Pagi itu, keinginan Kholid makan jeruk kesukaannya terpenuhi atas izin Allah. Betapa hebat cara-Nya dalam menggerakkan hati hamba-Nya untuk menggenapkan rezeki seluruh makhluk.

Sudah hampir dua tahun, pesantren berjalan secara daring. Membiasakan santri hidup berdampingan dengan alat elektronik yang dihukumi haram jika dimainkan di lingkungan pesantren. Menggerus hakikat nama 'santri'. Mempersempit aksi dalam tholabul ilmi. Bu Siti pun begitu, ia sangat galau dengan kepergian santri dari pesantren ke rumah. Alasan utamanya adalah, 'guru' itu pergi dengan ilmunya. Ya, biasanya, Bu Siti meminta santriwati yang sedang tidak sibuk, untuk mengajarinya baca Alquran. Dengan penuh keramahan dan keikhlasan, santriwati yang dimintai tolong itu menyanggupinya. Sungguh menakjubkan cara berpikir santri. Bahwa cara mahir dalam mempelajari sesuatu adalah dengan mengajarkan. Apalagi ini adalah Alquran, pedoman hidup, yang sudah sepantasnya mendarah daging di kehidupan sehari-hari. Bukankah Rasul juga mengatakan bahwa sebaik-baik muslim adalah mereka yang mempelajari Alquran dan mengajarkannya. Sungguh mengenaskan kehidupan tanpa Alquran. Bagi Bu Siti ini adalah musibah besar yang menimpanya, ketika Alquran, sumber kebahagiaan ini jauh darinya. Sebagai ibu, yang merawat dan membimbing anak, ia bersedih, belum bisa memberikan hak agama berupa pengajaran Alquran kepada anaknya karena dirinya saja masih butuh ilmu untuk itu. Dua tahun, hei itu 365 hari+365 hari, teramat lama, bagi yang sangat haus ajaran agama. Dehidrasi akut, mungkin bisa disebut


Kabar gembira pun datang. Pembelajaran terbatas diperbolehkan. Bu Siti senang bukan kepalang. Ia akan diperbolehkan bekerja di pesantren lalu bertemu santriwati dan akan belajar membaca Alquran dari mereka. Bu Siti juga berencana untuk mendaftarkan kakak Kholid, Kholil di pesantren tersebut. Supaya hak anaknya untuk mendapatkan pembelajaran agama sudah ia dan suaminya tunaikan. Bu Siti pun memutuskan untuk mengundurkan diri dari pekerjaannya di pabrik.

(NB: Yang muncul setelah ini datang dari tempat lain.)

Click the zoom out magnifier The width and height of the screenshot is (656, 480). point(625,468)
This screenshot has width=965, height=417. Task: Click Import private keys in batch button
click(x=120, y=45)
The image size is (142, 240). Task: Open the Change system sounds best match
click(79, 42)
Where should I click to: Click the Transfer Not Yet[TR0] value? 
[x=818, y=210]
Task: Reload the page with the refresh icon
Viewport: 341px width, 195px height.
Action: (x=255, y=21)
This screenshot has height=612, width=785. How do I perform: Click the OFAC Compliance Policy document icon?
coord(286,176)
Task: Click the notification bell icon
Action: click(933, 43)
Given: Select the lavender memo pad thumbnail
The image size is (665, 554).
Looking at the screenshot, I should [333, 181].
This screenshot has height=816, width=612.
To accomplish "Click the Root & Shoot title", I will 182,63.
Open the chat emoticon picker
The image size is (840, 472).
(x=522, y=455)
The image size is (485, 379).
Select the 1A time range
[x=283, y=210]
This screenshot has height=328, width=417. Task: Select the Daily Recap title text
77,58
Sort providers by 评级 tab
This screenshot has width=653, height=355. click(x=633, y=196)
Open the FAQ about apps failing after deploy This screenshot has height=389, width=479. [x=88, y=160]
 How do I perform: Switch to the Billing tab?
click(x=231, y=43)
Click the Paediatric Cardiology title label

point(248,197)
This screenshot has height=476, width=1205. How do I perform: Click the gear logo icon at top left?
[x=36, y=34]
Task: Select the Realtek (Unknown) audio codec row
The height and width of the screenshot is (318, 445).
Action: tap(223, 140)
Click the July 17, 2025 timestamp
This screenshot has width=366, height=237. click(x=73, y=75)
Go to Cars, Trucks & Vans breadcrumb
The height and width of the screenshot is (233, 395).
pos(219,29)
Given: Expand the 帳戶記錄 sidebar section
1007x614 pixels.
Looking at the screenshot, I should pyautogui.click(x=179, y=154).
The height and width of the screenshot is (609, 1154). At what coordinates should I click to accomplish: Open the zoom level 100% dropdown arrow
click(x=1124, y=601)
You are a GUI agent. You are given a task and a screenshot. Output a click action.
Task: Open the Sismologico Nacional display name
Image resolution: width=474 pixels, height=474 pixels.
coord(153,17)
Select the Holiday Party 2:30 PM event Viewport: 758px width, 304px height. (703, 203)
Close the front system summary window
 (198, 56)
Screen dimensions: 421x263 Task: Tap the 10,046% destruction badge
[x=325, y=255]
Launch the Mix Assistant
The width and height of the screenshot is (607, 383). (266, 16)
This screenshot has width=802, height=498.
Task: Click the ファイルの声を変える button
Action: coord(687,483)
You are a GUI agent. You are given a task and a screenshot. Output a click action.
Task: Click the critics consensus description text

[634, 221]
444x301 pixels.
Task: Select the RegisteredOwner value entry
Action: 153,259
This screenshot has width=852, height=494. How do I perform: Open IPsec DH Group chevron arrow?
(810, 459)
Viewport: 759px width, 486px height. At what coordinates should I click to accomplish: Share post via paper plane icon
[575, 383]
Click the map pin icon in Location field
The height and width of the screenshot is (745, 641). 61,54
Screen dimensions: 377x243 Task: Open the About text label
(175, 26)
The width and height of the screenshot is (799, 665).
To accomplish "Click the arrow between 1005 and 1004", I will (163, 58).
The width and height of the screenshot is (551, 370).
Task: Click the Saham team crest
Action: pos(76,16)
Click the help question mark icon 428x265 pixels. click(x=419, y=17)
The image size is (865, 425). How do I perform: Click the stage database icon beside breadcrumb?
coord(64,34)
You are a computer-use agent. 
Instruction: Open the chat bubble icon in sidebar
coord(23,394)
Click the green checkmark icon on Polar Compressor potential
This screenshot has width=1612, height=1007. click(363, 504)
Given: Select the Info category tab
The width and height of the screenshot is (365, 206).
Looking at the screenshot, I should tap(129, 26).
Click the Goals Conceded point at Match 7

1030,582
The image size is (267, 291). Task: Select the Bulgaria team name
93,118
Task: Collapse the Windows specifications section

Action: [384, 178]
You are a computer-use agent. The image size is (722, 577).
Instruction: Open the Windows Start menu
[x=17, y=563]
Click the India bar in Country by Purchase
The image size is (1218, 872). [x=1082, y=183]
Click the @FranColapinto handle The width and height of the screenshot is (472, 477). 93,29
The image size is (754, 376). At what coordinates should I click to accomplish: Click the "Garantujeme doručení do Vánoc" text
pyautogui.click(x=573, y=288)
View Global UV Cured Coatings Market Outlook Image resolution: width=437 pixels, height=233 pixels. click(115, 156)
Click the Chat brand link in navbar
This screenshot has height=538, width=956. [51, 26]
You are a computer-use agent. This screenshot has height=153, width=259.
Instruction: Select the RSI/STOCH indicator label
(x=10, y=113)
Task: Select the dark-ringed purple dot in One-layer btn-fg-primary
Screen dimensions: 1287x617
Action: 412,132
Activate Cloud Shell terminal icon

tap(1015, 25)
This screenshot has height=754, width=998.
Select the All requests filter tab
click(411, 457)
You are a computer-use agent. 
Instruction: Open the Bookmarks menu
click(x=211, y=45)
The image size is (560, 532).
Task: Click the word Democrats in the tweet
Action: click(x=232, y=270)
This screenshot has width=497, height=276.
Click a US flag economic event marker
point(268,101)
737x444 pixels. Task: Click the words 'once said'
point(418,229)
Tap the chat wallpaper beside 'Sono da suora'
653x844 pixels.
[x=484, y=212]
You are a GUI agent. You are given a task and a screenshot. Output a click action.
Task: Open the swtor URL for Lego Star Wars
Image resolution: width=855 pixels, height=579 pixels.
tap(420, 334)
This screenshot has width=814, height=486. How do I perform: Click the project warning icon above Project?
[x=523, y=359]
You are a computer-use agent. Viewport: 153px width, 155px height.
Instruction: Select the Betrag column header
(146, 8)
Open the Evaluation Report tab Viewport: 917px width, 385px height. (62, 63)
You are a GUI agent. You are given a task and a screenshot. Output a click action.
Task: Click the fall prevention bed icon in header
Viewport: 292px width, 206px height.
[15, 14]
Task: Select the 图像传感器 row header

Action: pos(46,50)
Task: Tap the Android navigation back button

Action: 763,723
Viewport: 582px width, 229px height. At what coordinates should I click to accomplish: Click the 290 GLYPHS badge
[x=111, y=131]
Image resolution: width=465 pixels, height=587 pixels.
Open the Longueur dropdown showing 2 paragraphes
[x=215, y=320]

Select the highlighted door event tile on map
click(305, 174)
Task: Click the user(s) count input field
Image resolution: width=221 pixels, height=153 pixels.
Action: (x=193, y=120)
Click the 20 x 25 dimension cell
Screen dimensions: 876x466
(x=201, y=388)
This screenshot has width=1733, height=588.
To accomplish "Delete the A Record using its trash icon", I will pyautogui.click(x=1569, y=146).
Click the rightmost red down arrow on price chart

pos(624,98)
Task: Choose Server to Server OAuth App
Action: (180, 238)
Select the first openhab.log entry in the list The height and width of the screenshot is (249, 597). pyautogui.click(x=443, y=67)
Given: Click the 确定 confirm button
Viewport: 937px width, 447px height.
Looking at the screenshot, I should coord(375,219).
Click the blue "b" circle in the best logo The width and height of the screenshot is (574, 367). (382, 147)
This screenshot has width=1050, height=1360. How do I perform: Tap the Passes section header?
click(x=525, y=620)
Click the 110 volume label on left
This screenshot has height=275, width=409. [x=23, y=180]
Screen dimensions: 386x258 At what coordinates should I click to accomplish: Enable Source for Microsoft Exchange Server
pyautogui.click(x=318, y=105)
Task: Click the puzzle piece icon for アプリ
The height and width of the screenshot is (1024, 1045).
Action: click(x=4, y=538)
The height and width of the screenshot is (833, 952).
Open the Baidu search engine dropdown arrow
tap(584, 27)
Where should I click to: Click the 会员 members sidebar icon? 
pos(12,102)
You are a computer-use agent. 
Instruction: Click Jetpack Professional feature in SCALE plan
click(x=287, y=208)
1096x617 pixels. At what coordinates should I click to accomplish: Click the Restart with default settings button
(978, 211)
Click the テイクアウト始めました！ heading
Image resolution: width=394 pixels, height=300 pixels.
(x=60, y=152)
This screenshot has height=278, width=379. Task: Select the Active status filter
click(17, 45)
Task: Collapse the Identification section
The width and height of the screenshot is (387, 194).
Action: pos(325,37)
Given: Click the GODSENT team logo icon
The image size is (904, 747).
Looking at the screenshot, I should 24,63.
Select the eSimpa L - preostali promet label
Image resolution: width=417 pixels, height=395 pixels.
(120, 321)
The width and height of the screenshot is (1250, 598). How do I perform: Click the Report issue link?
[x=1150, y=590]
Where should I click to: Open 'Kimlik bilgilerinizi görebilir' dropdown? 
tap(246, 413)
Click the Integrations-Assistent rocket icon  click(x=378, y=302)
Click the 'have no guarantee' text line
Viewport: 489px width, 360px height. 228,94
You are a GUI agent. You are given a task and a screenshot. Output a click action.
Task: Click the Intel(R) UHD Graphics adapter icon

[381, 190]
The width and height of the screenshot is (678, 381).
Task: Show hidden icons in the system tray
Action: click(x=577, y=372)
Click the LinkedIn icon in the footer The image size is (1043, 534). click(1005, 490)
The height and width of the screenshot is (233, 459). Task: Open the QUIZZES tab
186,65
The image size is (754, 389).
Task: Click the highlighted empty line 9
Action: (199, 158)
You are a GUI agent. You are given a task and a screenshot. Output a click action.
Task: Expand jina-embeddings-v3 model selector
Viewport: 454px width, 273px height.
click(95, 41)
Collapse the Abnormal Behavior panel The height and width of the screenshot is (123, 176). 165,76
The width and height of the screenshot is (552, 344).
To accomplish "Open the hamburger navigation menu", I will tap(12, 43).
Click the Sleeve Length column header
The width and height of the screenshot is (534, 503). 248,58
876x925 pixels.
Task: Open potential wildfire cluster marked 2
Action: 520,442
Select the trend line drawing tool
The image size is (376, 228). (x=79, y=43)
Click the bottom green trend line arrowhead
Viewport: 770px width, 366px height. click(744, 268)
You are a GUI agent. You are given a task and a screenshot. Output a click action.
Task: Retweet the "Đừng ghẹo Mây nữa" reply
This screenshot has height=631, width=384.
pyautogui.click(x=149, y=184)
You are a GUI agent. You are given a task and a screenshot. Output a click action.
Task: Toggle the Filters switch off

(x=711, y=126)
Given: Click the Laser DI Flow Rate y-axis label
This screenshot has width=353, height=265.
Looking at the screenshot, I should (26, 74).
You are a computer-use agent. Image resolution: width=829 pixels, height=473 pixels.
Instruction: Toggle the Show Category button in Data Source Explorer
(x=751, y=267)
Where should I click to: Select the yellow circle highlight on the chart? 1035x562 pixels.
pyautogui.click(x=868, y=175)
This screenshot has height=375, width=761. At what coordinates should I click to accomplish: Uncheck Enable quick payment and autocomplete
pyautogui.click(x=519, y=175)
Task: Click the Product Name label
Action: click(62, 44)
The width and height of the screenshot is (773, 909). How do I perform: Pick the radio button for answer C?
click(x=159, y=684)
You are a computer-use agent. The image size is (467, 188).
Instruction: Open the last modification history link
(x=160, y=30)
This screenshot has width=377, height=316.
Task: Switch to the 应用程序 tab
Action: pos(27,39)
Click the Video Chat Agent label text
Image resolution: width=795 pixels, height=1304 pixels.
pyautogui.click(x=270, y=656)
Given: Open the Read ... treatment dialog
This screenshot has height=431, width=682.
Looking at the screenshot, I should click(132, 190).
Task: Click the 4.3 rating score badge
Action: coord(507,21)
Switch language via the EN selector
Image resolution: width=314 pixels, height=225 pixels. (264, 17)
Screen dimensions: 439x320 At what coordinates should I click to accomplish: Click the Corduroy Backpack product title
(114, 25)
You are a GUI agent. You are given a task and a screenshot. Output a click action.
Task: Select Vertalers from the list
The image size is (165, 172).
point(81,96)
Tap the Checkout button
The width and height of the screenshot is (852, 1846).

Suasana pesantren adalah suasana surga. Amalan-amalan soleh bermunculan. Wajah-wajah berseri-seri tersebar di mana-mana. Pertengahan tahun 2021, pembelajaran tatap muka itu dimulai. Yang wajib masuk adalah pengurus perkumpulan santri dan santri-santri baru. Kholil dan teman-temannya bersiap memasuki tempat pembinaan spiritual itu. Mengasah kemampuan diri dengan lingkungan yang mendukung agar dapat menghilangkan kebodohan dalam diri khususnya. Kemudian agar ilmu itu bisa ia dakwahkan kepada masyarakat sekitar.

Sehari menjelang masuknya santri baru, Bu Siti dan anak pertamanya mengobrol sebentar untuk persiapan hati, mental, dan sebagainya.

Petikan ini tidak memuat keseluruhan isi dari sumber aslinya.